Polymerase Chain Reaction (PCR)-based detection of H. pylori can be invasive or non-invasive, depending on the sample acquired. This approach has great sensitivity and specificity (>95%). PCR detects H. pylori in a simple, accurate, rapid, automatic, and efficient manner, as it is more effective than other tests at detecting H. pylori in bleeding patients. However, PCR can produce false-positive results by detecting DNA fragments from bacteria that have been destroyed [18].
Notwithstanding these issues, research and data regarding the endoscopic patterns and feco-prevalence of H. pylori infections in symptomatic patients in Tanzania are scarce. Thus, among symptomatic individuals in northern Tanzania, the purpose of this study was to ascertain the feco-prevalence, endoscopic pattern, and associated factors of H. pylori infection.
Materials and methods
Study design and setting
This study was a hospital-based, analytical cross-sectional study conducted from 1st October, 2022 to 30th April, 2023. The study was conducted in the gastroenterology unit at KCMC in northern Tanzania. Permission to conduct the study was obtained from the Kilimanjaro Christian Medical University College Research and Ethics Committee with a research ethical clearance certificate number PG 168/2022 and from the head of the internal medicine department. Written consent was obtained from the participants after being informed of the purpose of the study. Confidentiality was observed, with adherence to the Helsinki Declaration, and all data was stored unlinked to patient identifiers. Each questionnaire had an ID number and not the name of the participant to ensure confidentiality. The information collected was used for study purposes only and was not shared with any unauthorized person. Participants who did not consent were not denied their right to medical care.

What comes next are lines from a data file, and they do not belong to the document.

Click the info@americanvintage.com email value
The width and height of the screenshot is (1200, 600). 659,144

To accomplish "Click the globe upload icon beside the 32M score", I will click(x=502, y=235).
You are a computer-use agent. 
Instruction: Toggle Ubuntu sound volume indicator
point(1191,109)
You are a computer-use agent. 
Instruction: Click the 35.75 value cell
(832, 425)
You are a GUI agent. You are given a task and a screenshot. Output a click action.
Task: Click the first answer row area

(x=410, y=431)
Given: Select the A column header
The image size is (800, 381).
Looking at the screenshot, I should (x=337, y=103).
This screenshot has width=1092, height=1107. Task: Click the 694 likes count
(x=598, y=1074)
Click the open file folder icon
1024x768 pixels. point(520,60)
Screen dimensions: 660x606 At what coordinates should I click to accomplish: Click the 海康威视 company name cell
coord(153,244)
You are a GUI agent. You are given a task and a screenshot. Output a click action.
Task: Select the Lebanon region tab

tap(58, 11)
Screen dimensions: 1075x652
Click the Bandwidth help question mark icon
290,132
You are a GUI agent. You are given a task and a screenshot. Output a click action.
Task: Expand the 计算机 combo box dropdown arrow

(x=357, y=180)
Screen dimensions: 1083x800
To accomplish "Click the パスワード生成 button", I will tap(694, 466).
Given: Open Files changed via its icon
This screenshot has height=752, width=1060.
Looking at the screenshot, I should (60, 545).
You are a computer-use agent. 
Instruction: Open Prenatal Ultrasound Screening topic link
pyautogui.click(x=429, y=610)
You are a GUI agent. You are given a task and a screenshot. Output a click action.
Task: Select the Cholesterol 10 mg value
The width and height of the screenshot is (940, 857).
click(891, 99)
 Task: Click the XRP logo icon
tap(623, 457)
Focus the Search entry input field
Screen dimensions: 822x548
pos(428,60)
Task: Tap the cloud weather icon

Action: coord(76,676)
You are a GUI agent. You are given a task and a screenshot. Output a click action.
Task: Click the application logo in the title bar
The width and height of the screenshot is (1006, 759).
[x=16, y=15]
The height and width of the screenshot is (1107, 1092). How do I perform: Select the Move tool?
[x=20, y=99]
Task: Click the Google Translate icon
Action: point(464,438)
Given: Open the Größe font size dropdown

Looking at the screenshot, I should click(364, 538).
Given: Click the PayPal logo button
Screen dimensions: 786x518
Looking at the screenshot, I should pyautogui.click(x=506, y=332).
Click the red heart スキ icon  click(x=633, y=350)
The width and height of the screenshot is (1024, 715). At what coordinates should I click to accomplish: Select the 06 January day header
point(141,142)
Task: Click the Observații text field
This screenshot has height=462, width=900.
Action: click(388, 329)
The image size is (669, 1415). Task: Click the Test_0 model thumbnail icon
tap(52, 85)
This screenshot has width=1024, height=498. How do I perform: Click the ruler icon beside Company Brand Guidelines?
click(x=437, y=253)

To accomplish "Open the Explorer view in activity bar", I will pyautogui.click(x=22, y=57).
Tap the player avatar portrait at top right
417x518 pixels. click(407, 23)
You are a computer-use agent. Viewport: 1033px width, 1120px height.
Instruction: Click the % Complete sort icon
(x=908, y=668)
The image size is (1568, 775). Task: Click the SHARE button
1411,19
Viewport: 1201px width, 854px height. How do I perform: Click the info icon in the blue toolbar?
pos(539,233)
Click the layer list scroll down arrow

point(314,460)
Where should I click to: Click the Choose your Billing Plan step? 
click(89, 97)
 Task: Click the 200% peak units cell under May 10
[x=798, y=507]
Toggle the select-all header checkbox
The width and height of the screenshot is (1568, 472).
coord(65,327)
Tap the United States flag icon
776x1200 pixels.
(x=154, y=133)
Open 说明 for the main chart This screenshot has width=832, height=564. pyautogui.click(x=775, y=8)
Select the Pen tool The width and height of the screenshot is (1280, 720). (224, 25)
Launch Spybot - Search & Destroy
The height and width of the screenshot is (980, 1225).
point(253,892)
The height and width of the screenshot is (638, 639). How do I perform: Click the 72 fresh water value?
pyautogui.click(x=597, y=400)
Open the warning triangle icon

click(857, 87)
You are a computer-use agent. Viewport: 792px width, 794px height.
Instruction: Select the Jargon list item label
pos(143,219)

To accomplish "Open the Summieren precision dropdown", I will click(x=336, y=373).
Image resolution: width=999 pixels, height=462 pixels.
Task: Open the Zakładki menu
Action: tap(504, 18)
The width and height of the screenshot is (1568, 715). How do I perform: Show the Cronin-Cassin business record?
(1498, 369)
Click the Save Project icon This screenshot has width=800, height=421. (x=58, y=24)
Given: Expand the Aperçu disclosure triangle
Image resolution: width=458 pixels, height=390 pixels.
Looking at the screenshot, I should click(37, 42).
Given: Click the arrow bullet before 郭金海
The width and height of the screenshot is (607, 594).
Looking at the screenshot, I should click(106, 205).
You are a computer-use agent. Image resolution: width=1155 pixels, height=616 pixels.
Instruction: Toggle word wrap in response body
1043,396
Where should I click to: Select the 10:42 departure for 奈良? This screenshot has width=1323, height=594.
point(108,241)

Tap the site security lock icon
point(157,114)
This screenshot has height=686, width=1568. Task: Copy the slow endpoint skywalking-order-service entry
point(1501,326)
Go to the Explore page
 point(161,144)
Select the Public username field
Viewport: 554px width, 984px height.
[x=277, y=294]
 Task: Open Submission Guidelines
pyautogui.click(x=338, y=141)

Data collection and variables
A systematic random sampling was used to select the participants. A random starting point was selected, and patients were approached at a calculated interval of 2:1 at each clinical visit, whereby for every two patients selected, one was skipped and the technique repeated. The patients included presented with symptoms, particularly dyspepsia, as this refers to a heterogeneous group of symptoms that are localized in the epigastric region. Typical dyspeptic symptoms include postprandial fullness, early satiation, epigastric pain, and epigastric burning, but other upper gastrointestinal symptoms such as nausea, belching, abdominal bloating, or bleeding often occur [19].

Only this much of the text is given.